We all know that reading helps us gain skills and knowledge, and maybe even become better people (though of course, you can’t believe everything you read in the self-help aisle).
Which is to say, reading helps us grow new synapses, and become brainier. So maybe I shouldn’t be surprised at the degree to which writing has taught me about the way the human brain works.
But sometimes I still am.
In my latest post for Jane Friedman, I shared three key strategies for fiction writers derived from neuroscience. This is the sort of craft post I’m always really happy to share–I think because the sheer amount of advice out there on creative writing can be so overwhelming, and it can be so freeing to learn which bits and pieces of that advice actually have some basis in fact, in terms of the reader’s brain.
But as far as writing goes, there’s another really important brain involved–yours, as the writer.
Creating and maintaining a regular writing practice often involves a whole lot of wrestling with the way your own brain works, and there are a lot of modern realities that just compound this difficulty.
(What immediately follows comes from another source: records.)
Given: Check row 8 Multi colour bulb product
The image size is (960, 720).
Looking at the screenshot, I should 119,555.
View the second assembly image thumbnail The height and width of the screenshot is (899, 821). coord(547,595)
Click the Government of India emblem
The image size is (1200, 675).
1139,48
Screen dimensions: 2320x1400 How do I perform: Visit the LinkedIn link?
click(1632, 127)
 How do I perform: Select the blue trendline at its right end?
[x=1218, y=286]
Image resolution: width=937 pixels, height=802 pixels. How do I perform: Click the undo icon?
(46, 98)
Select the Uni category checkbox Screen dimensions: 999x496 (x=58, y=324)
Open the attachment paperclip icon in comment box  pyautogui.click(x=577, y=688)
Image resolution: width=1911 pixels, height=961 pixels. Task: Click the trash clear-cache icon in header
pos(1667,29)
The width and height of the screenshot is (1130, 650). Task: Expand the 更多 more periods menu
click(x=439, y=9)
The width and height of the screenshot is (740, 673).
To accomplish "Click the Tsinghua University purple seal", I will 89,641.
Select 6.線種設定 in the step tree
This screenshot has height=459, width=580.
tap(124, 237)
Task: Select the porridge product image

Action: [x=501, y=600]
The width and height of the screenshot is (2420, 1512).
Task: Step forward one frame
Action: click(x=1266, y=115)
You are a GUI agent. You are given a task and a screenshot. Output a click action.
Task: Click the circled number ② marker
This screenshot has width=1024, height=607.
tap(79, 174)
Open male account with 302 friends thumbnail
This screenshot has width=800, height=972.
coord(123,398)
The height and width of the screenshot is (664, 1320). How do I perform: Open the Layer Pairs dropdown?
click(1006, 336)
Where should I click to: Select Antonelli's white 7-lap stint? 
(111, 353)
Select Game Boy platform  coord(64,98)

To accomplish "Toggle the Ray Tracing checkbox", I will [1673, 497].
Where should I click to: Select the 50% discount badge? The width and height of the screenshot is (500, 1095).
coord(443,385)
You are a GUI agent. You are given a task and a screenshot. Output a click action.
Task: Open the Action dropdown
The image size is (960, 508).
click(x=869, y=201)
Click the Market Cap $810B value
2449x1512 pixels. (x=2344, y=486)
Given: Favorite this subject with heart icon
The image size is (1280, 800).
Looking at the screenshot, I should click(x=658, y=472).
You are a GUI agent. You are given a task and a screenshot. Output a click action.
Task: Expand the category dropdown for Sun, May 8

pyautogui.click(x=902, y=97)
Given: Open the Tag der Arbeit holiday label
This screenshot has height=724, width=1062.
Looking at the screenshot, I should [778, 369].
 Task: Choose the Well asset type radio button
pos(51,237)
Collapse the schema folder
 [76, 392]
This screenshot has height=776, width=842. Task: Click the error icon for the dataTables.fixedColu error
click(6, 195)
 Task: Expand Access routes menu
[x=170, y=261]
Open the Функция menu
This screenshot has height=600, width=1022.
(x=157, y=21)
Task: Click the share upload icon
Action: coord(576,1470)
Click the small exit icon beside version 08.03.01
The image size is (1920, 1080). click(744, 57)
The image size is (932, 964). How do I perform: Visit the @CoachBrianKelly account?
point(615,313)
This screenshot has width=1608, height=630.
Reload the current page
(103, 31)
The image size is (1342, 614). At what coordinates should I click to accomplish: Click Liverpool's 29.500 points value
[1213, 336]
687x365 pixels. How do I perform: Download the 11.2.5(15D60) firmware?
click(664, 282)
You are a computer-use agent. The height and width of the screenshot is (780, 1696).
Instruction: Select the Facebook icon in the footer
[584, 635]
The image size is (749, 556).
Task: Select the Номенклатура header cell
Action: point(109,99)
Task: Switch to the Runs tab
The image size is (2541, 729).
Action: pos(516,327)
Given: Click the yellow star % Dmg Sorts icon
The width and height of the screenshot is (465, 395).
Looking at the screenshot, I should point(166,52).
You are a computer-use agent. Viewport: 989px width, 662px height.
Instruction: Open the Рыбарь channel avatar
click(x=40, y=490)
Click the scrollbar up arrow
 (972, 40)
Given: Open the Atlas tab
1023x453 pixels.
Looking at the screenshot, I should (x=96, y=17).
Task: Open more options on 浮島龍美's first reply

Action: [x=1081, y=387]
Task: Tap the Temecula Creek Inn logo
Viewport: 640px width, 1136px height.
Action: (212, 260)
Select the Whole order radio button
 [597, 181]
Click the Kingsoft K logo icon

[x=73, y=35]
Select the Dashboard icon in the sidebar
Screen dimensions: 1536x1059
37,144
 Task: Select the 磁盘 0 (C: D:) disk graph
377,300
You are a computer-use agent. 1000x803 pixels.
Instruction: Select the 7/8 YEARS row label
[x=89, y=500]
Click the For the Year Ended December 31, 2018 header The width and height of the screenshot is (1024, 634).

I’ve seen this with my own work, and with my fellow book coaches as well, many of whom are writers.
I just spent last week with a fabulous group of these folks in Santa Barbara, as part of Author Accelerator’s annual Goal-Setting Retreat, and over and over, I heard the same thing: As our businesses have grown, it has become easier to neglect our own creative work.
For my colleagues struggling with this, I shared what I’ve found has really helped me re-establish my creative practice this year: First thing in the week, and first thing in the morning.
That’s a strategy derived from Stick with It: A Scientifically Proven Process for Changing Your Life–For Good by Sean D. Young–specifically, principle “I” of Sean’s acronym SCIENCE, which stands for Important.
Basically, by making writing the first thing you do each week (something you focus on on Monday) and the first thing you do in the day (something you do before you start work) you send a clear message to your brain: Writing is important to me. It’s a priority.
Ideally, I do my creative work before I check email or social media, in keeping with the advice of many a productivity expert to do “one high-value thing” before checking in with these more mindless sorts of tasks.
Of course, not every writer works on the morning shift. Which is why I found myself sending off an email this morning to a client reminding her to switch her phone into airplane mode after work tonight, and to write for a half hour after dinner, no matter her word count. Because the word count is a lot less important than just turning to writing for a bit before she vegs out with social media or TV, or even with a book.
Let’s face it, writing is cognitively demanding work. That’s why it will always be easier to scroll Instagram than it will be to sit there trying to figure out what one character says to the other, or to figure out whether or not your protagonist should realize that her ex is lying to her.
That stuff is hard! But it’s also super rewarding.
And when the story you’ve so painstakingly crafted, by harnessing your brain, lodges itself forever in the brain of another?
Maybe it’s science.
Maybe it’s magic.
Maybe it’s a little of both.
Wherever you are with your writing practice, I’m wishing you all the best with it this week.